The PA Rural Water Association will hold its 2019 Annual Conference March 26-29 at the Penn Stater Hotel and Conference Center in State College.
Join PRWA and your water and wastewater utility colleagues throughout Pennsylvania at the largest utility conference in Pennsylvania.
One of the programs will be a seminar by environmental chemist Dr. David Hammond, Senior Scientist with Earth Science Laboratories Inc., will address two problems that plague water treatment plants: zebra mussels and harmful algal blooms (HABs).
As a Great Lakes State, Pennsylvania lies at the epicenter of these issues. Zebra mussels were first introduced into Lake Erie in 1988. Large and potentially dangerous cyanobacteria blooms began appearing annually in Lake Erie in the mid-2000s.
Smaller lakes that provide drinking water to rural communities are vulnerable to the same problems, says Hammond. “Rural water treatment plants sometimes lack the resources to tackle zebra mussels and cyanobacteria blooms at once. Fortunately, there is a single, cost-effective and environmentally-friendly solution. An advanced liquid copper formulation can control zebra mussels and cyanobacteria with minimal impact on fish. This is important for communities that use their lakes for drinking water and recreation.”

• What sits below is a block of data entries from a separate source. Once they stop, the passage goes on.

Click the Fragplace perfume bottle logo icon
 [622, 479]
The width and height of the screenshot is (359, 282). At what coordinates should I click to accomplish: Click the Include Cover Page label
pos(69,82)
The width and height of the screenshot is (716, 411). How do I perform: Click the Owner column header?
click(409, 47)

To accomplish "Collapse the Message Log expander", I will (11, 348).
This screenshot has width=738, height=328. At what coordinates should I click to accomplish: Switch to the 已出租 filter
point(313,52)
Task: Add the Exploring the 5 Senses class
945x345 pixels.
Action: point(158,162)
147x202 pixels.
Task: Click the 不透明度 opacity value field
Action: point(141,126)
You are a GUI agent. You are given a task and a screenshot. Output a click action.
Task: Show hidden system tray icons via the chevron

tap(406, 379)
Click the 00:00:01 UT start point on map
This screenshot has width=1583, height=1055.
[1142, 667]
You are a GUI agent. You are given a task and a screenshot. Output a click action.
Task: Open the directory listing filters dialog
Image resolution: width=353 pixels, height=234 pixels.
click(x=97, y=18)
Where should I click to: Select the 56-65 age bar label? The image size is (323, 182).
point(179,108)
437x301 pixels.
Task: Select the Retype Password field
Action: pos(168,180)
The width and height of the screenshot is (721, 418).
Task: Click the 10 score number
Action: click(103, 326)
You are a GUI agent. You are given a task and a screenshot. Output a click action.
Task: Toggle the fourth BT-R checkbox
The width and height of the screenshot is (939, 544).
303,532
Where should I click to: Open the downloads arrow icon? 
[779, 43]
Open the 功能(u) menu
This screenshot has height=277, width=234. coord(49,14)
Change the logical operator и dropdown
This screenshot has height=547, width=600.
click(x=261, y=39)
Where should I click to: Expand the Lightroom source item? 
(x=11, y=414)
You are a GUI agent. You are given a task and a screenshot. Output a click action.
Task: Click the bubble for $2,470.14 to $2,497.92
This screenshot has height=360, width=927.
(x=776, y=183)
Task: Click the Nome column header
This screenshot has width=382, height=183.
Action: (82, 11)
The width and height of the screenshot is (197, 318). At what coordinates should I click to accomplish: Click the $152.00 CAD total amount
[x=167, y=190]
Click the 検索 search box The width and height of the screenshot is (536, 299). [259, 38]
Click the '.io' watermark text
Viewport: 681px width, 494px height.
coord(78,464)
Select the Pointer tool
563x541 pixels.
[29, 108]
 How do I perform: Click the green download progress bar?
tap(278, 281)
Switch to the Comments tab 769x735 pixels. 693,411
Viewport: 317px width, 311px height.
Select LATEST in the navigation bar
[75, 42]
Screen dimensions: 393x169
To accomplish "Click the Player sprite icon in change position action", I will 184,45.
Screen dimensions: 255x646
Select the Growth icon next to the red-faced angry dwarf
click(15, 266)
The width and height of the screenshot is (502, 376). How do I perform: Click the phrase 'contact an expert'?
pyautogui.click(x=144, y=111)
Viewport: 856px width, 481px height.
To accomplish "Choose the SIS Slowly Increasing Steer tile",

Hammond supervised a recent project to eradicate quagga mussels from the historic Billmeyer Quarry in Lancaster County. Quagga mussels are cousins of zebra mussels and equally invasive. Billmeyer Quarry is the largest and deepest lake from which invasive mussels have ever been eradicated.
Hammond will present recent data from this project at the Conference on March 26.